In a time of crisis and confusion, shareholders are more eager than ever to get answers from their boards and management. Yet holding traditional AGMs is nearly impossible. What are the best options for running AGMs during a plague year?

In a time of crisis and confusion, shareholders are more eager than ever to get answers from their boards and management. Yet holding traditional AGMs is nearly impossible.

Postponing them may also not be a good option. Advisors, analysts, shareholders, investors, employees and all other stakeholders are all eager to understand their companies’ way forward in such troubled times, and the AGM offers the best way to address this. Postponing the AGM, even for good reasons, sends a bad signal to the markets at the very time when addressing investor and broader social concerns is critical.

For example, many companies are considering reducing dividends due to the challenging economic conditions, yet CEO pay reductions are not on the AGM agendas. CEO pay continues to rise, regardless of performance. The top 35 highest-paid CEOs on the S&P 500 received a combined Total Realized Compensation (TRC) of almost $3 billion in 2019, yet pay-for-performance alignment is badly skewed at nearly half of the companies on the index as our statistics show.

If postponing is not an option, companies do have two other options at their disposal: Running a ‘hybrid’ AGM, which would combine physical presence with virtual communications, or making the entire AGM virtual. Most companies don’t have such options included in their Articles of Association, but the first step at the hybrid or virtual AGM would mean voting on such changes. The London Stock Exchange is currently pushing for emergency legislation to change the companies act to allow all companies to stage virtual shareholder meetings. 

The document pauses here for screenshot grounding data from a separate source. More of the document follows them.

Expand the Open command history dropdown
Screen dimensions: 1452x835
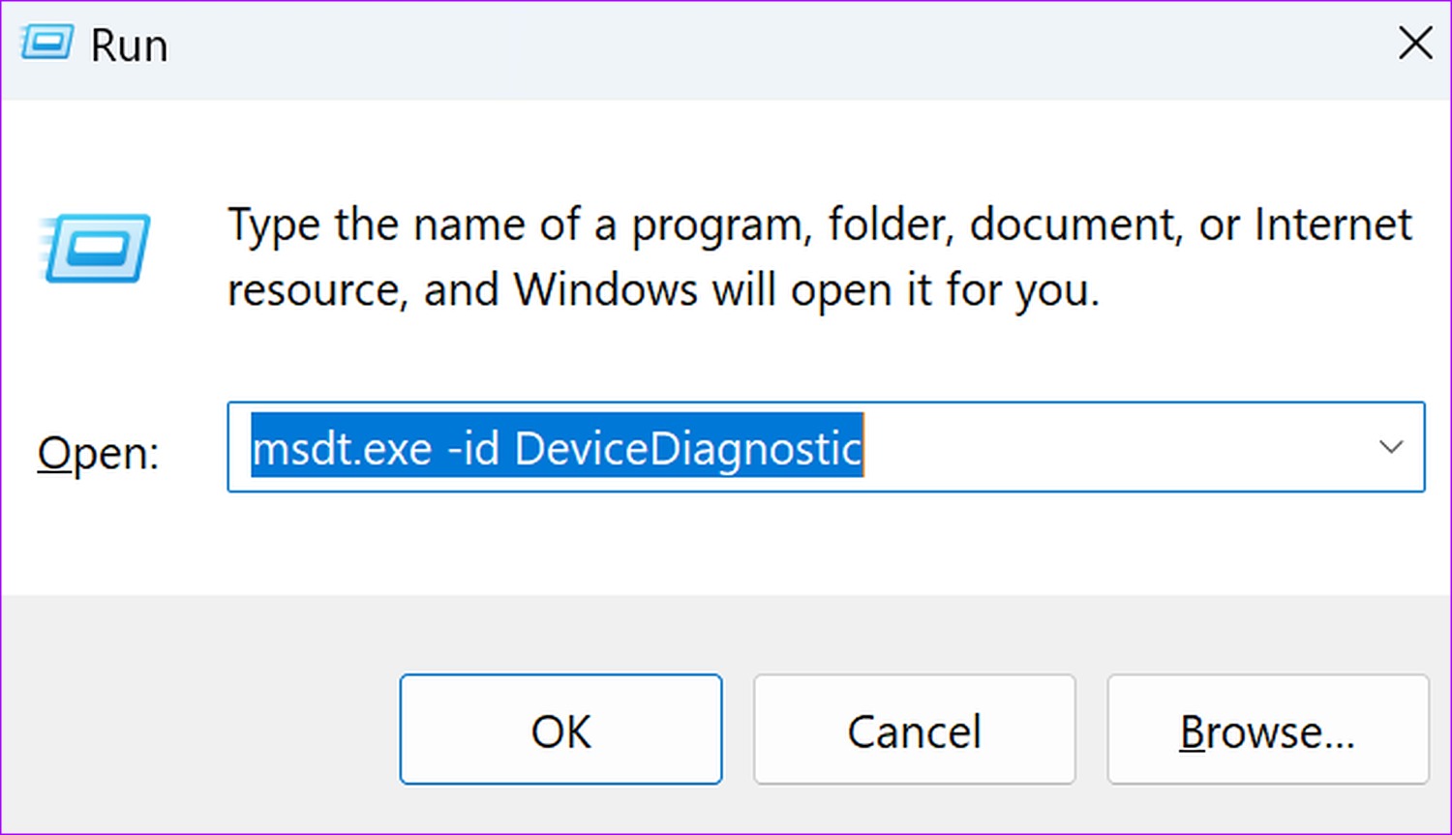click(x=1391, y=447)
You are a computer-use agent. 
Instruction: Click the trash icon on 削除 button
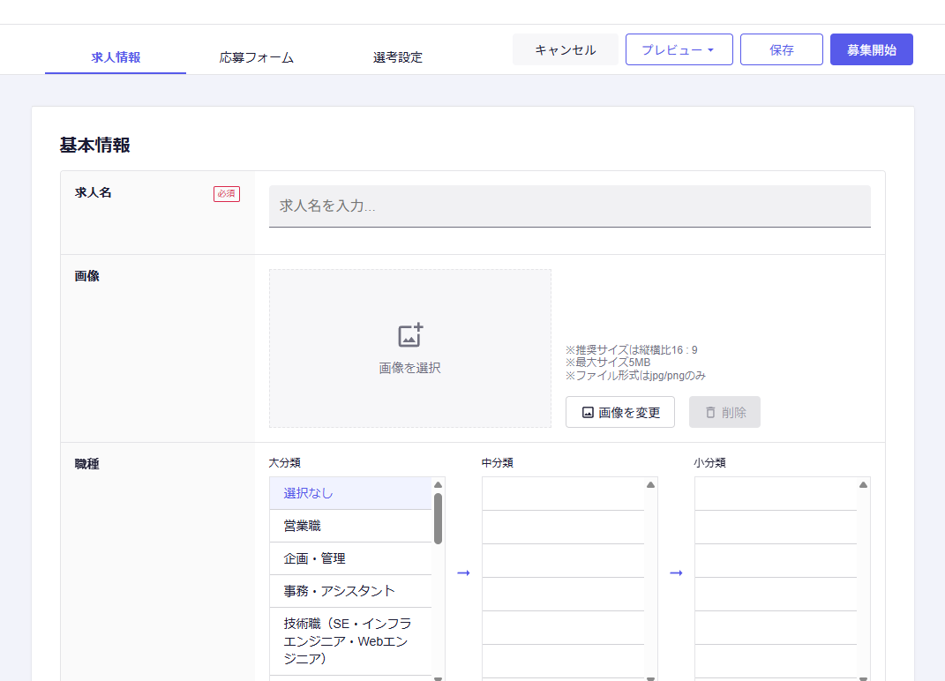[710, 412]
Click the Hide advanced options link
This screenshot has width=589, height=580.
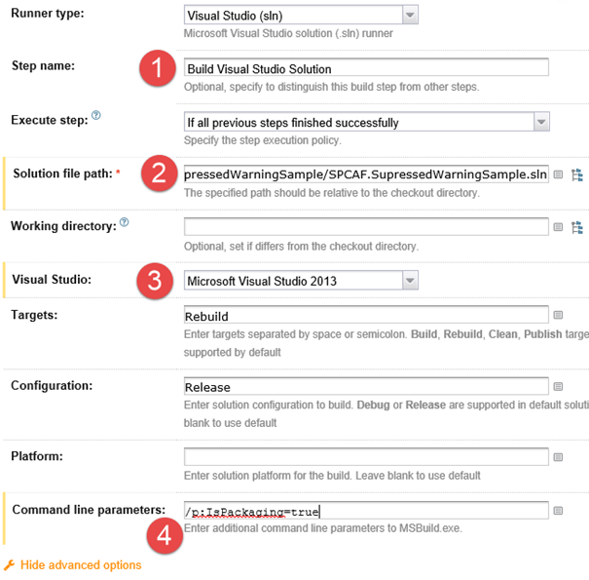(x=80, y=565)
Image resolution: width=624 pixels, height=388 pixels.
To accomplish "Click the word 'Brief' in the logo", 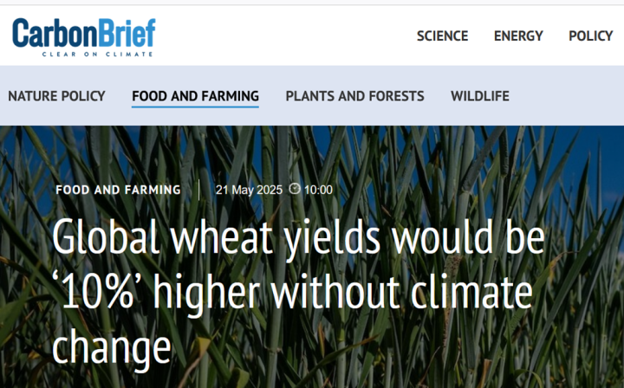I will tap(123, 33).
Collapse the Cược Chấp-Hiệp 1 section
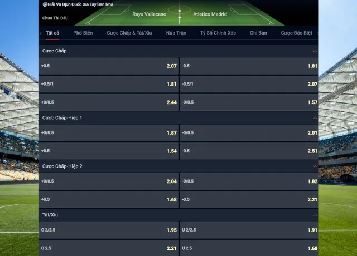The width and height of the screenshot is (357, 256). (315, 118)
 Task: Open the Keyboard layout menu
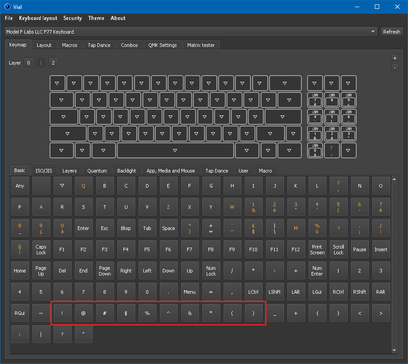[38, 18]
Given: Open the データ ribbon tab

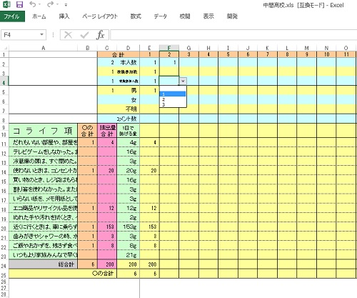Looking at the screenshot, I should pos(160,16).
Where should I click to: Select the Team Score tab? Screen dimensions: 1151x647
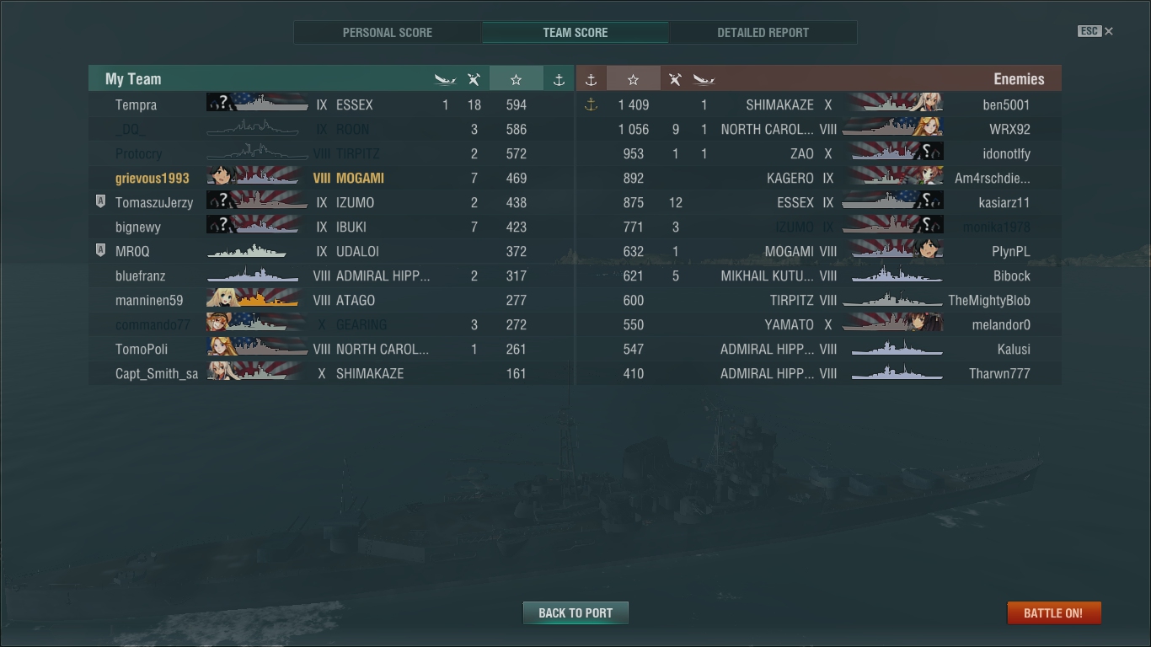click(x=576, y=32)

The hybrid option means that either board members are physically present at the AGM, while shareholders communicate with them via virtual links, or that shareholders send representatives to physically attend the meeting while board members communicate via video or audio communications. Voting ahead of meetings is also an option, working with proxy advisors.

Swedish telecoms and networking firm L.M. Ericsson has chosen the former hybrid option for its 2020 AGM on 31 March. The President and CEO Börje Ekholm will not attend in person, but will participate via links (it is not clear whether other board members will attend in person). A live webcast of the meeting will be available to shareholders.

To keep the numbers of attendees down, Euroclear Sweden will offer shareholders who are individuals the option to vote via proxy, and other opportunities to work with proxies are made available to shareholders. “No food or refreshments will be served,” the official invitation warns.

Ericsson’s official invitation offers links to Nomination Committee proposals as well as to some shareholder motions.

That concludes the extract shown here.